To scale this project to create 5,000 jobs (the area needs 46,000 jobs), which will be the impetus to truly transform the inner city economy, they are creating a CDFI and looking to use PRIs and MRIs. What excites me so much about this project is not the spirit of collaboration and tremendous results, but how they are bringing public, private and philanthropic money together in a truly innovative convergence. THIS is the kind of social capital market I’m talking about. Impact investing is great, but it is only ONE piece of the puzzle. I would love to see more examples like Evergreen at SoCap.
The last breakout session I attended for the day was “Nonprofit Analysis: Beyond Metrics,” which gave a great overview of the growing nonprofit evaluators market through the lens of rating one nonprofit, DC Central Kitchen. It was interesting to see how Charity Navigator, the most well-known nonprofit evaluator, has evolved from a system driven purely by IRS 990 form overhead ratios to a three-pronged review including transparency and impact evaluations.

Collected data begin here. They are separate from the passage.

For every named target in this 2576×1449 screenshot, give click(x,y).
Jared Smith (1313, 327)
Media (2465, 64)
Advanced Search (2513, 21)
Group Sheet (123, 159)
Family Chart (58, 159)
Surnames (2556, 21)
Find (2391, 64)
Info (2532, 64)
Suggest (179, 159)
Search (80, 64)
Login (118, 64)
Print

The end of the session gave me serious pause, however, when a member of the audience asked whether any of the evaluators might use the GIIRS system coming out of the impact investing world to rate nonprofit impact. Ken Berger admitted he wasn’t familiar with GIIRS and Tim Ogden of GiveWell said he was skeptical of social return on investment (SROI) calculations in general. Again, my point that the philanthropic and impact investing worlds aren’t communicating and collaborating becomes apparent. Wouldn’t that be amazing if impact in both the philanthropic and impact investing worlds could be measured in a comparable way? That would be truly innovative!
So, although Day 2 of SoCap provided much more conversation and examples of how the philanthropic and government capital markets are evolving, there is still much work to be done to bring both capital fully into the social capital market. Perhaps at SoCap 2011?